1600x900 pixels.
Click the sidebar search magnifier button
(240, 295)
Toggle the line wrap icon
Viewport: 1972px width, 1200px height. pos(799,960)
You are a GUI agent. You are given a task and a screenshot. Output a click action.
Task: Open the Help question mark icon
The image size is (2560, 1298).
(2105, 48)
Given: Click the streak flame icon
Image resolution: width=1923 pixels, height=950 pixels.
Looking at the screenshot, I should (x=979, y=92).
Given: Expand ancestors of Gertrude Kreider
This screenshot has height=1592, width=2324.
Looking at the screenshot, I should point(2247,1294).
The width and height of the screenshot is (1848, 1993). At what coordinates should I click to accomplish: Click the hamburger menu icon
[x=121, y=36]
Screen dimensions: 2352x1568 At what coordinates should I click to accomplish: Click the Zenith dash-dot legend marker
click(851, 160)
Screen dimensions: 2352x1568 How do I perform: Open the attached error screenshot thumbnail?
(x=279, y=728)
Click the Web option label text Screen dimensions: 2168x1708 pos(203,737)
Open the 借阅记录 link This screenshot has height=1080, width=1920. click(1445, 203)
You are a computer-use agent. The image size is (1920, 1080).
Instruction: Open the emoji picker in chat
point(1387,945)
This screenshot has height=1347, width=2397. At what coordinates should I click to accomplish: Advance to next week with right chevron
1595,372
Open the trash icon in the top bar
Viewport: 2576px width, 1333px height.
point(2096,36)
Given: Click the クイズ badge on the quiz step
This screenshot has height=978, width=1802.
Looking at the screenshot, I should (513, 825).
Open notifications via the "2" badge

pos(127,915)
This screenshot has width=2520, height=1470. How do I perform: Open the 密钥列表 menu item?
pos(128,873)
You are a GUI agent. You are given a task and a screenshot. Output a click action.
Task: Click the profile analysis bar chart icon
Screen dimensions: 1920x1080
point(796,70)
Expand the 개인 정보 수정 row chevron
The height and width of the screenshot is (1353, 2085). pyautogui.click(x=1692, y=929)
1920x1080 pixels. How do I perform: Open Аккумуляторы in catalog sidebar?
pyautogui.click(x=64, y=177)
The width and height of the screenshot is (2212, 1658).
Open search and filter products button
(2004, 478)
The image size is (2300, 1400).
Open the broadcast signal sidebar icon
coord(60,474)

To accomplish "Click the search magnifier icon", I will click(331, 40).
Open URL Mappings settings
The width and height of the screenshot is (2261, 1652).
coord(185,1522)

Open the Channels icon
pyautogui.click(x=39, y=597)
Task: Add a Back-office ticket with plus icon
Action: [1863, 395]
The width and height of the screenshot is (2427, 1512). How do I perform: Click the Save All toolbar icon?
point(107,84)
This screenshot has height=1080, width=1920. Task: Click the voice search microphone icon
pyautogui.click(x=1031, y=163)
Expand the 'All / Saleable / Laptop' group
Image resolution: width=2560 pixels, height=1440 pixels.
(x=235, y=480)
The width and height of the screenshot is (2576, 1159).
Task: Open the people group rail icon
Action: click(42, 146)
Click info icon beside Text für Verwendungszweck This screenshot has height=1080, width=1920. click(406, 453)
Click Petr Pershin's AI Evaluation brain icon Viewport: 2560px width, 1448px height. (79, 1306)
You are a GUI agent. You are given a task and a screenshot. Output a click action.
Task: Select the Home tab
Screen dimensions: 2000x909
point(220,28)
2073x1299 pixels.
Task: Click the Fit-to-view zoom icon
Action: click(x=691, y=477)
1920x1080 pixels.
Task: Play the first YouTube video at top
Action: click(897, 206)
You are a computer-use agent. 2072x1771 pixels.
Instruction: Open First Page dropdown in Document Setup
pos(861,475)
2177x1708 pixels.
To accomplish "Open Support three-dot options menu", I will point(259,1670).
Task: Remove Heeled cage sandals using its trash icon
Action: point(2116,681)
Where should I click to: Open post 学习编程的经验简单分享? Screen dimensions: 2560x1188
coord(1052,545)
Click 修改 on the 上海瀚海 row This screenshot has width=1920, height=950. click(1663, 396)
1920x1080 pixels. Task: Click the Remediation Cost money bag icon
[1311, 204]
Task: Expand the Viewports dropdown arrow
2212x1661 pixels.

» **Task directions**: Only a number is wanted here: the count of lines in the material above that contain "computer".

» **Task response**: 2